Through workshops with the community leaders, police, council and research, we uncovered insights relating to issues between various cultures (and sub-cultures) within the community and hotspots of crime relating to commuters needs.
A multi-faceted solution design included:
Public facing campaign called ‘The Spice Trails’ that sought to celebrate cultural diversity through food. That linked businesses with cultural groups and sought to bring interest from outside the community.

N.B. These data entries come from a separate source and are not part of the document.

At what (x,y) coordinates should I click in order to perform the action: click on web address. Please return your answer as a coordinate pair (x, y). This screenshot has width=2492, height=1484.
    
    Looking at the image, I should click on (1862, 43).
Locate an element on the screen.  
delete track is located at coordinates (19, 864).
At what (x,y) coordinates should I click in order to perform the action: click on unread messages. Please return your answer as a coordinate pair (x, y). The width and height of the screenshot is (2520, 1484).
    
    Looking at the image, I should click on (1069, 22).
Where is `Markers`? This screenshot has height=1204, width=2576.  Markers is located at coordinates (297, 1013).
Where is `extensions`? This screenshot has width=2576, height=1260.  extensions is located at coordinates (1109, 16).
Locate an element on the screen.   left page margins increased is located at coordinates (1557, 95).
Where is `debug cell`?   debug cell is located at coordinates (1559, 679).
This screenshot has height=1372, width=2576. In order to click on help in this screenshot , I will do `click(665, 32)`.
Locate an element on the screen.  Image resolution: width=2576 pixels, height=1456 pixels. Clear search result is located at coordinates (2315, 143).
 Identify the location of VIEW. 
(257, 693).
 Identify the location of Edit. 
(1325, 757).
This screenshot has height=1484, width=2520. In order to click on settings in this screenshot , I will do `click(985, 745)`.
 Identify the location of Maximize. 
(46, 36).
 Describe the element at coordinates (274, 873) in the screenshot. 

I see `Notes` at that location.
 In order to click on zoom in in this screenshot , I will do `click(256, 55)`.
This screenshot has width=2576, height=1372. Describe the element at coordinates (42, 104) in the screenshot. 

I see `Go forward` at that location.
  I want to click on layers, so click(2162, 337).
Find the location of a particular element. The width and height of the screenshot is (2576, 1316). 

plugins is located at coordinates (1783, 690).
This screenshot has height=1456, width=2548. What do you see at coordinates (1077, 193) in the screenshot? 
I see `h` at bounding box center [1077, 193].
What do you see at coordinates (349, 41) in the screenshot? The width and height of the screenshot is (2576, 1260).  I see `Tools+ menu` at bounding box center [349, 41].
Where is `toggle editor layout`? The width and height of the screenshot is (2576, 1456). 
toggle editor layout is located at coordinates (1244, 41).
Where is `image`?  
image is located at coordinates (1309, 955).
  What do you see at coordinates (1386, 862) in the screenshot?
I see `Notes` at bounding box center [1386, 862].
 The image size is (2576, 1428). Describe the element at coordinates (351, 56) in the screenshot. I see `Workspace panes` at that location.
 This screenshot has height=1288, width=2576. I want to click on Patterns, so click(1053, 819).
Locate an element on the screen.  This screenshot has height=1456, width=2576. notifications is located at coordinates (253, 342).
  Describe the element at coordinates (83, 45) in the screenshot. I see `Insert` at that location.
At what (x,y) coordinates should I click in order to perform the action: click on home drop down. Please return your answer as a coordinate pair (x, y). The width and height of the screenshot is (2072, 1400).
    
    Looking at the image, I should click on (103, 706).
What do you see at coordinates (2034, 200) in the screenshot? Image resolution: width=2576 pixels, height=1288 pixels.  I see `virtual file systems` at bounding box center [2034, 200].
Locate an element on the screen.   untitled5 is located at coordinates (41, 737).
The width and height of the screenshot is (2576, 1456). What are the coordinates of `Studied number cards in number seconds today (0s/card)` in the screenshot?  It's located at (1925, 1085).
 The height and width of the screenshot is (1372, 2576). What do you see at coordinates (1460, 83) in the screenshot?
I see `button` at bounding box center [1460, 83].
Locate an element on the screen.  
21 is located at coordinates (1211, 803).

Interventions trialed include:
Discount vouchers to school children, to keep children off streets after school
Cross-school food challenges
Promotion of the Spice Trail as a food walk through the suburbs via local restaurants
How could we improve communication and trust between cultural groups that could target street-crime rates?
Can we change behaviours in the way people interact in their urban environment in relation to their commute that positively effects crime rates?
Using a re-frame of the problem from one of crime enforcement to community inclusion, we approached the issues of a dangerous streets, to ‘the journey home’.